Serena Williams has a message for her haters.
The 23-time Grand Slam tennis champion, 43, has hit back at recent speculation on social media that she has lightened her skin. Williams sparked chatter last week after sharing a video of herself at a school event for her and husband Alexis Ohaniandaughter, Olympia, 7. (The couple also shares a daughter, Adira, 15 months.)
During the Instagram live video on Monday, December 2, Williams shared her makeup routine with fans and called out the gossip.
“I usually go back a third time and then I put on this exact neutral color that’s actually my skin tone. And no, for you haters out there, I don’t bleach my skin,” Williams said while applying makeup under her eyes.
She added: “There is something called sunlight and in that sunlight you get different colors.”
Williams said she was in “stage make-up” in the video, which fueled speculation, explaining that she was a volunteer in Olympia’s school play.
“Yeah, I’m calling you out on that because it’s funny that everyone’s like, ‘Oh, she bleaches her skin.’ I’m a dark-skinned woman and I love who I am and how I look,” Williams said.
“It’s just not my thing and if people do that, that’s their thing and they have every option and they should… I’m not judging, but you do,” she continued. “That’s the point of this world, and I stay in my lane, the one without judges, and I keep it. But no, I don’t actually bleach my skin. So can we just get this straight?”
In addition to clearing up speculation about her skin color, Williams also supported her husband through a recent health scare. Ohanyan, 41, shared last week that he had thyroid surgery to prevent cancer.

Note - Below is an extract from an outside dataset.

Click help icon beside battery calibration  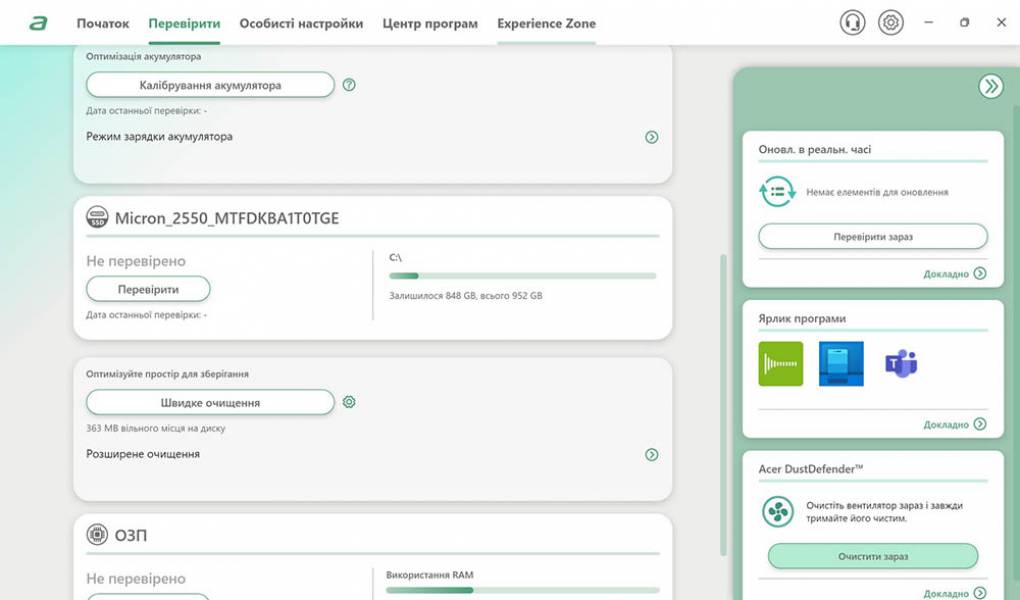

“After tracking some suspicious thyroid nodules for the past 4 years, I recently had half of them surgically removed,” Ohanian inscriptions post on Instagram on Thursday, November 28. “The nodules were getting bigger and the last biopsy revealed that they were very likely to become cancerous.”
Ohanian shared that his mother was diagnosed with breast cancer when she was his age and ended up dying of brain cancer “a decade or so later.”
“I hate cancer,” he continued. “I wasn’t going to risk it.”